2. Update Your Records
This brings up your records. You can click Edit to update your records or add and delete them where necessary.
How to Update Your DNS Records on Hostinger
1. Open the DNS Zone Editor
The way to update your DNS records on Hostinger is through the DNS Zone Editor, which is hidden under the Advanced options in the main dashboard menu.
2. Edit and Save Your Updated DNS Records
From there, you can tap the edit button to change the name, IP address, TTL value, and other aspects of your record.
How To Update Your DNS After A WordPress Migration: A Final Word of Advice
As you can see, updating your Domain Name System information is a fundamentally easy but essential part of the WordPress migration process, ensuring that your domain name points to your website’s home on a new server.
The whole process of editing your DNS records takes no more than a few minutes at the most, though if we could leave you with one final piece of advice today, it would be this:
DNS changes can take as long as 24 – 48 hours to fully propagate across the Internet, meaning some users may experience a disruption of service during that time.

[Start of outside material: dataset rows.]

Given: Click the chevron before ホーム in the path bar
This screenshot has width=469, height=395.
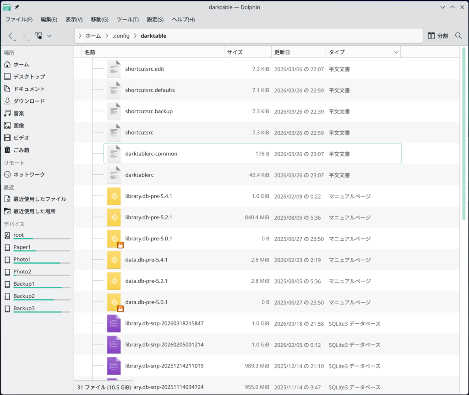Looking at the screenshot, I should point(80,36).
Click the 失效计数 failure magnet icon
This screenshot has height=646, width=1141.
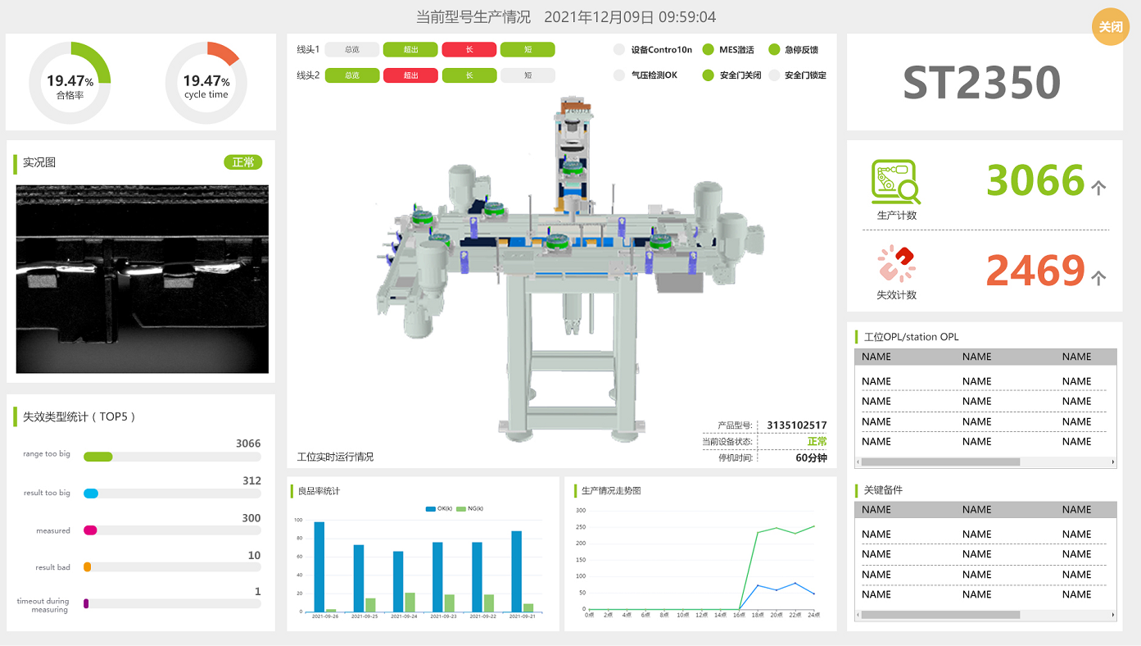pyautogui.click(x=896, y=265)
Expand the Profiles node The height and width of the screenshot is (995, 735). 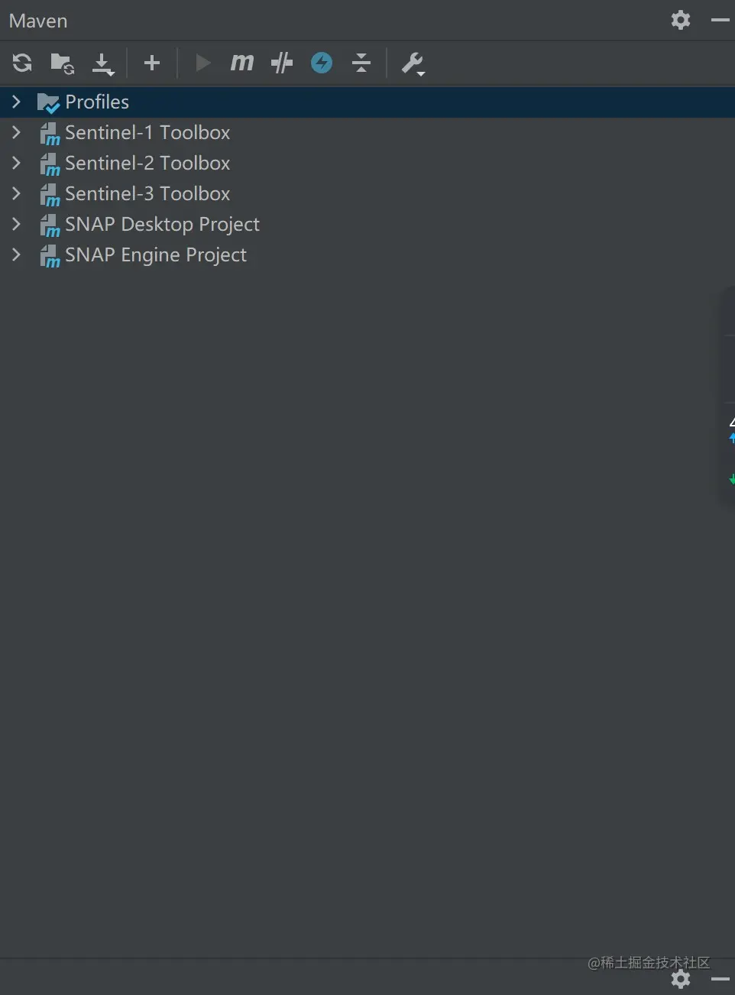tap(16, 102)
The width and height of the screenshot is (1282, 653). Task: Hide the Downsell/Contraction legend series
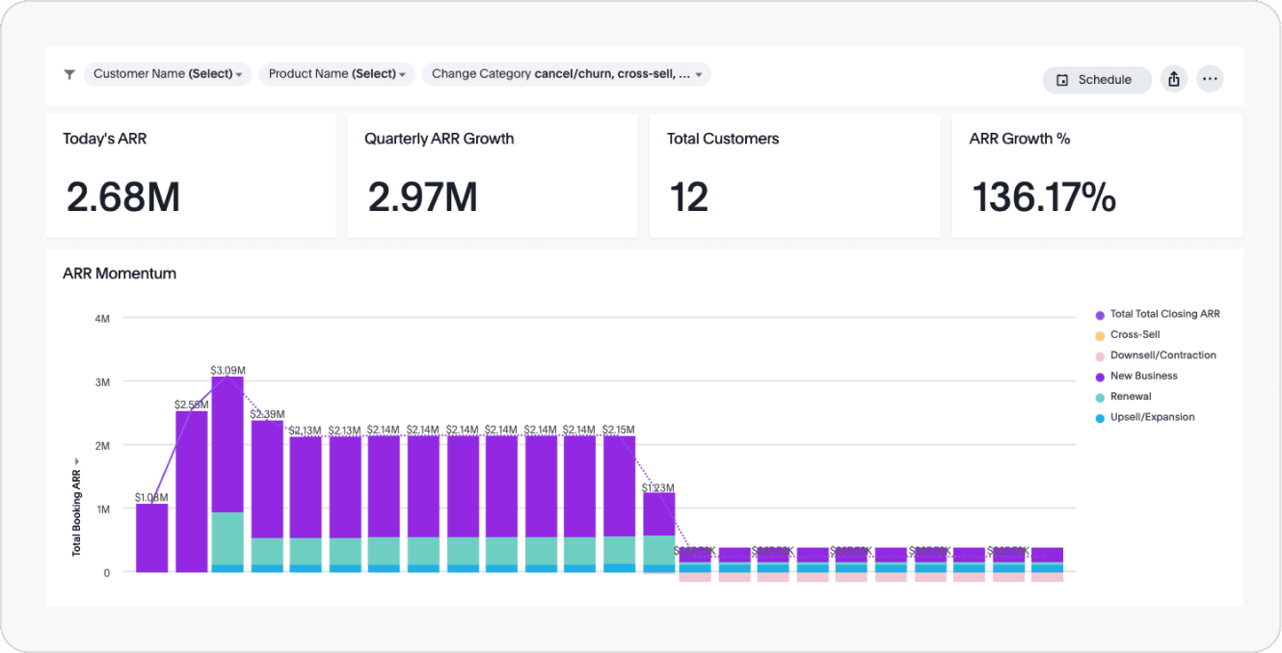point(1162,355)
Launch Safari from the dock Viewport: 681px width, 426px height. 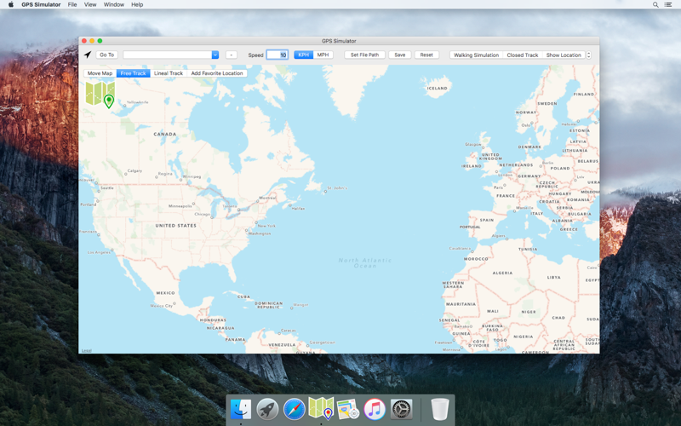tap(294, 409)
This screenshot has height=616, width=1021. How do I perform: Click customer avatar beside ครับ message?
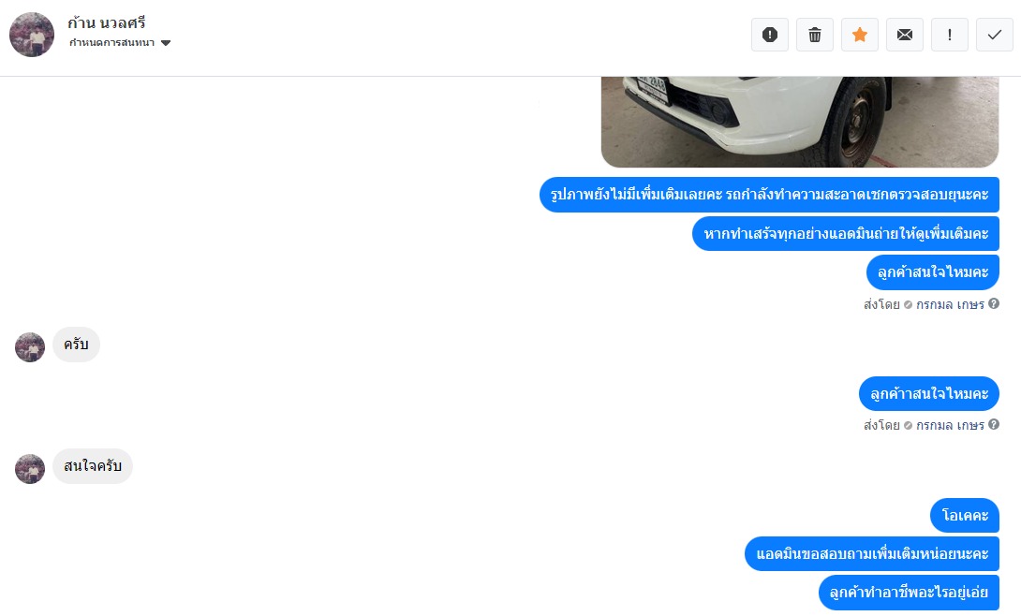[30, 347]
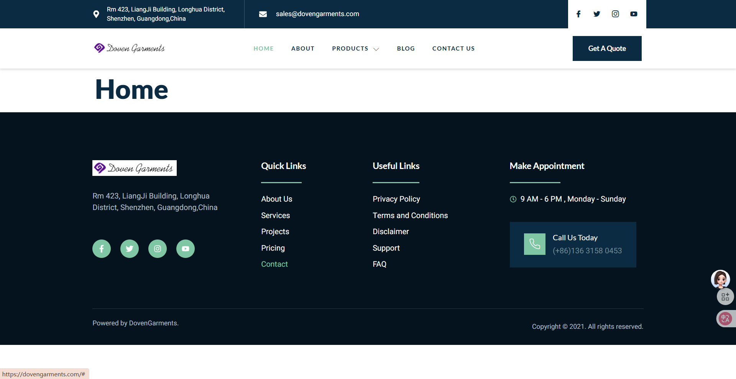Open the Pricing quick link
The height and width of the screenshot is (379, 736).
(273, 248)
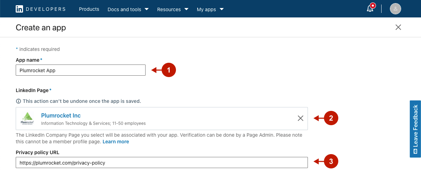Image resolution: width=421 pixels, height=174 pixels.
Task: Expand the Resources dropdown
Action: tap(172, 9)
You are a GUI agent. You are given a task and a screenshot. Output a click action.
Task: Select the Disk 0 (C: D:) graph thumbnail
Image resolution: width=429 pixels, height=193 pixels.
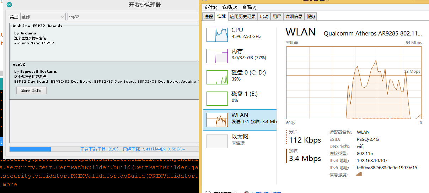(217, 77)
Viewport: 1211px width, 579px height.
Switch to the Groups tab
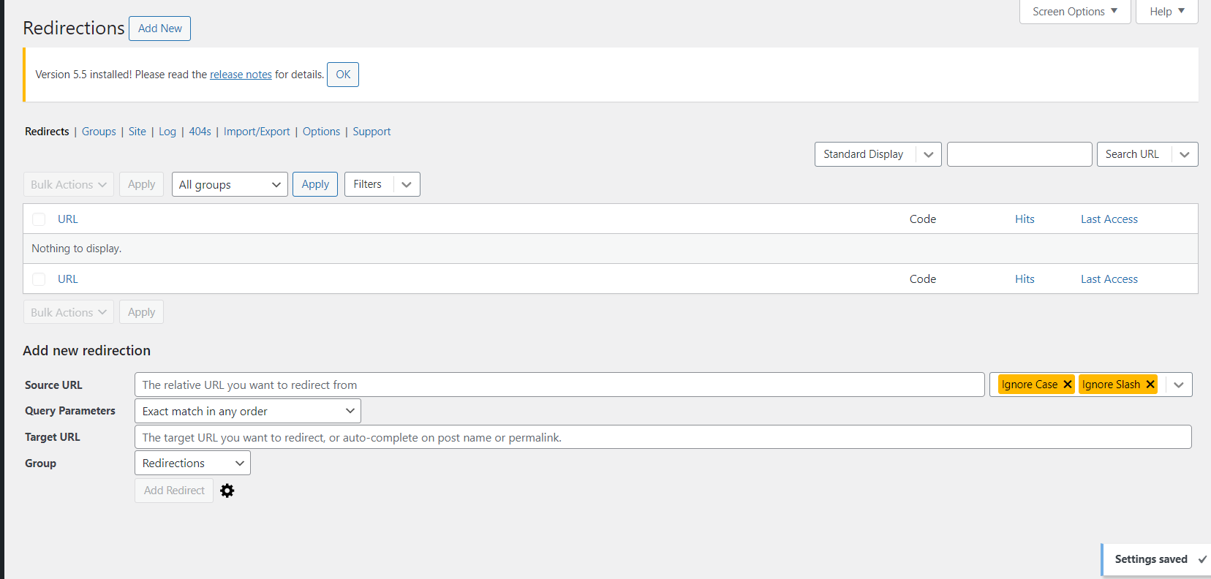point(99,132)
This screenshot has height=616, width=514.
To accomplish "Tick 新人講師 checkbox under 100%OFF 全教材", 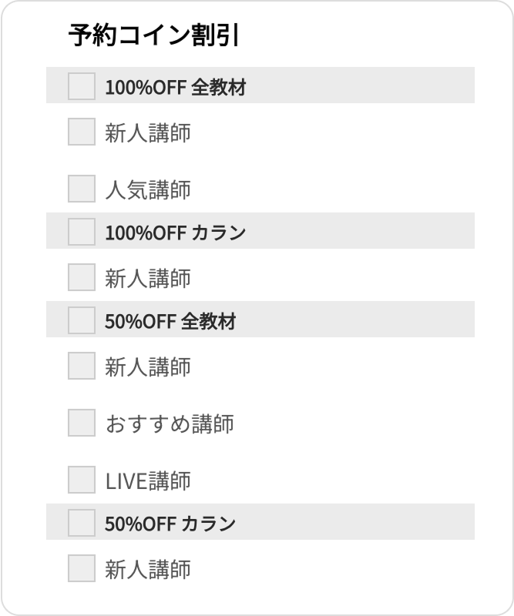I will 82,132.
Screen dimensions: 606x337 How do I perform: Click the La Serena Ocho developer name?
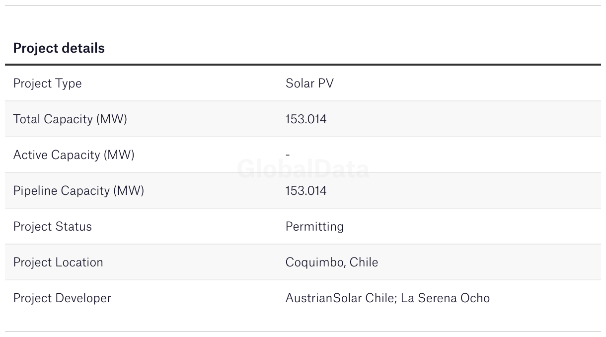(445, 298)
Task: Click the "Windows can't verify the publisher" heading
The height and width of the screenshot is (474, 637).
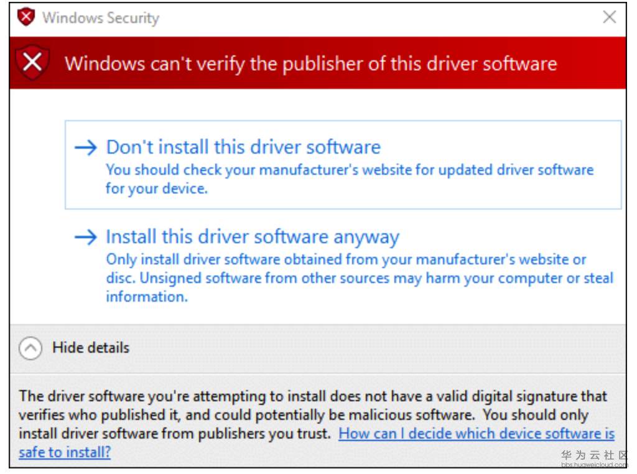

You can speed up the propagation process by lowering the TTL value in your DNS records, though you’ll still benefit by taking this into consideration when preparing for your migration and take steps to mitigate the impact of a delayed propagation, such as placing a notice on your website homepage.
You can also follow our guide to testing your migrated WordPress site to ensure the DNS changes took hold and your newly rehomed site is up and running correctly.